The October 7–20 cover story of New York by Andrew Rice is an examination of New York City mayor Eric Adams’s unfolding corruption scandal, including his indictment on charges such as bribery and solicitation of benefits from foreign nationals, and the series of events that has led to many members of administration being investigated by the federal government. “Not since the dying days of the Koch administration had the city appeared to be so much for sale, and never in the 126 years since the five boroughs unified had any mayor been personally charged with crimes of corruption,” notes Rice.

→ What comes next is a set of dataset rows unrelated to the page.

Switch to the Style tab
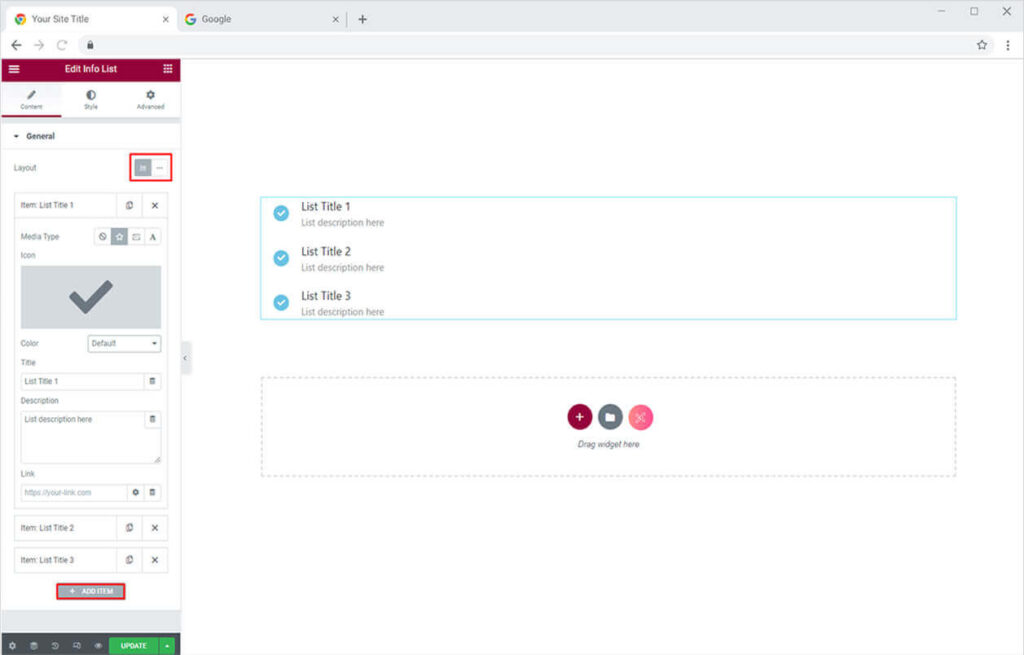91,99
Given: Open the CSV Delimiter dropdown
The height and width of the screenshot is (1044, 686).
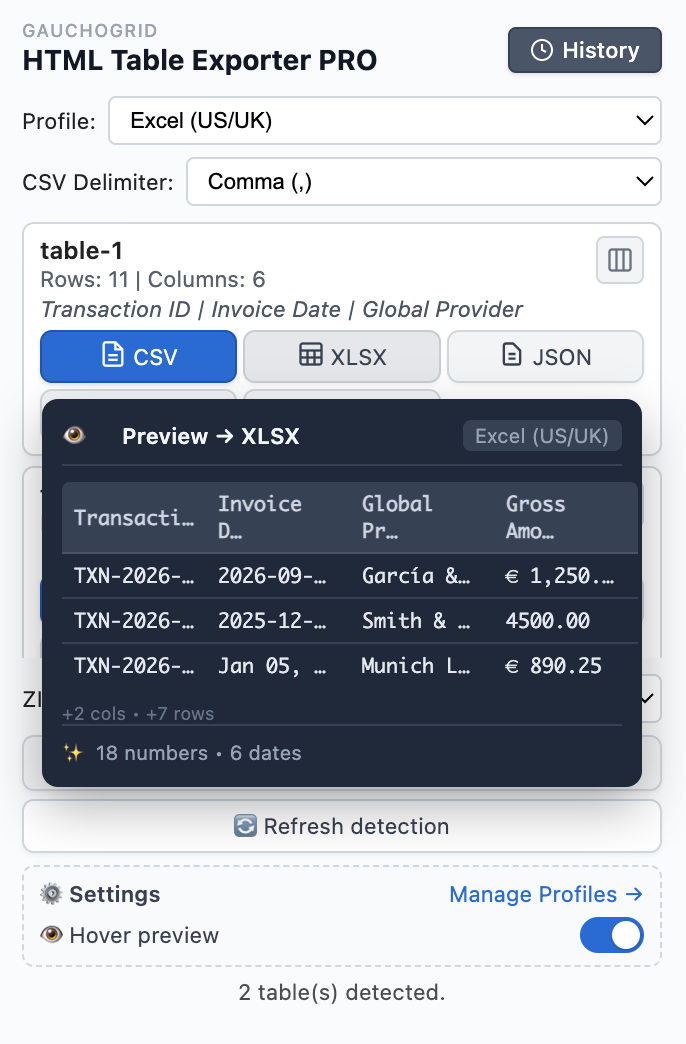Looking at the screenshot, I should click(x=424, y=181).

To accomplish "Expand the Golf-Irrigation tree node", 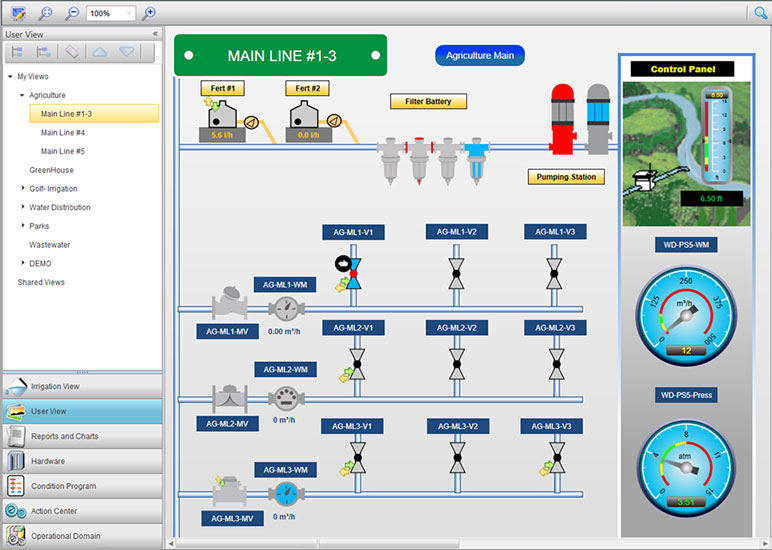I will pos(22,189).

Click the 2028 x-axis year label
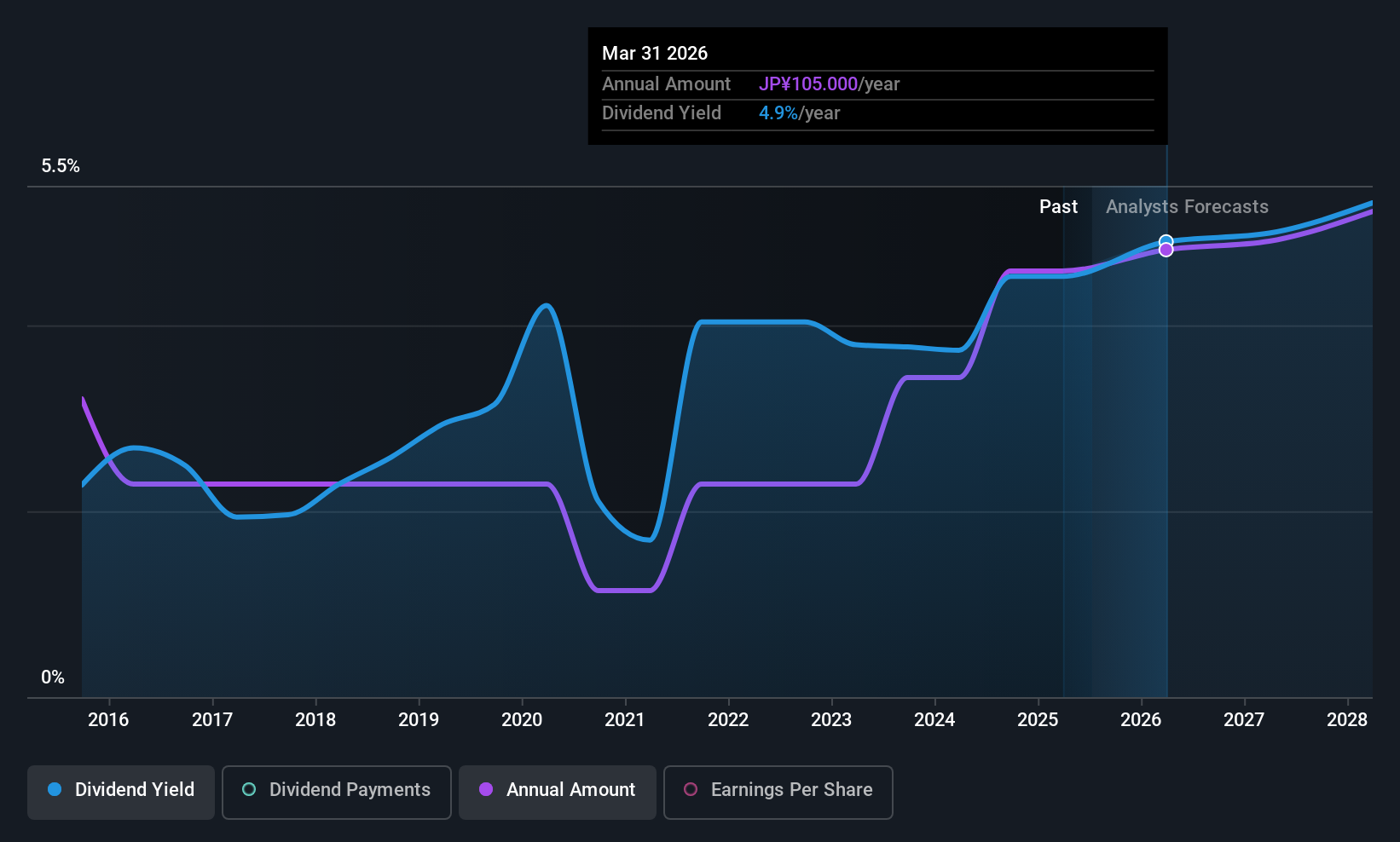point(1347,720)
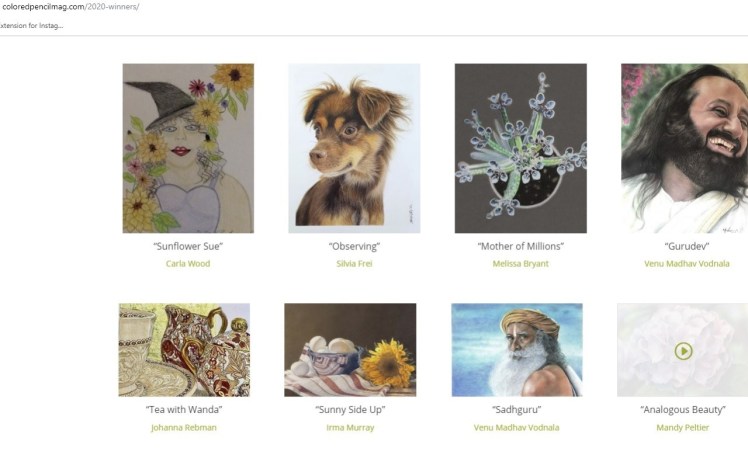
Task: Open the Tea with Wanda artwork image
Action: coord(184,350)
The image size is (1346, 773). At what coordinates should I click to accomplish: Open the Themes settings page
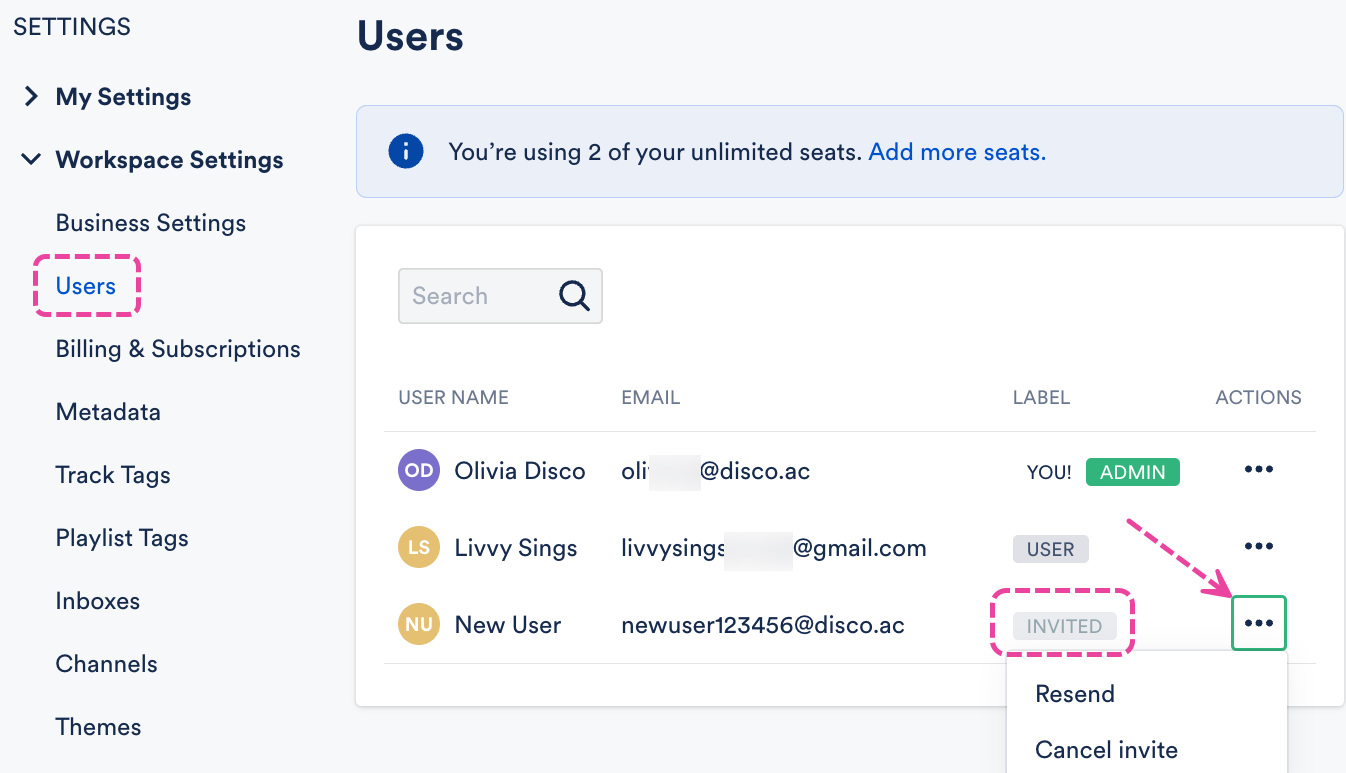click(x=98, y=727)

“Back in early September, when a half-dozen or so members of Eric Adams’s inner circle were served with warrants or subpoenas by the FBI, the editors asked me to figure out what the heck was going on at City Hall,” says Rice. I’ve covered city politics and government for years since the early 2000s, and I’ve seen my share of scandals, but nothing I’d written about before prepared me for the scale of the investigations into Adams and his inner circle. I was plugging along until one morning a couple of weeks ago when a well-connected source told me (correctly, as it turned out) that the mayor himself was going to be indicted. We had to throw the reporting process into overdrive — without even knowing whether Adams would still be the mayor by the time our next issue hit the newsstands. As of right now, he is still hanging in there, though how long he will last is anyone’s guess.”
Elsewhere in the issue, Tess Owen writes on how January 6 rioters are running their cell block like a gang and becoming more radicalized than ever, and Atossa Araxia Abrahamian explores the city’s child-care crisis through her family’s experience after they accidentally found themselves becoming a day care when their sons’ Brooklyn nursery lost its license.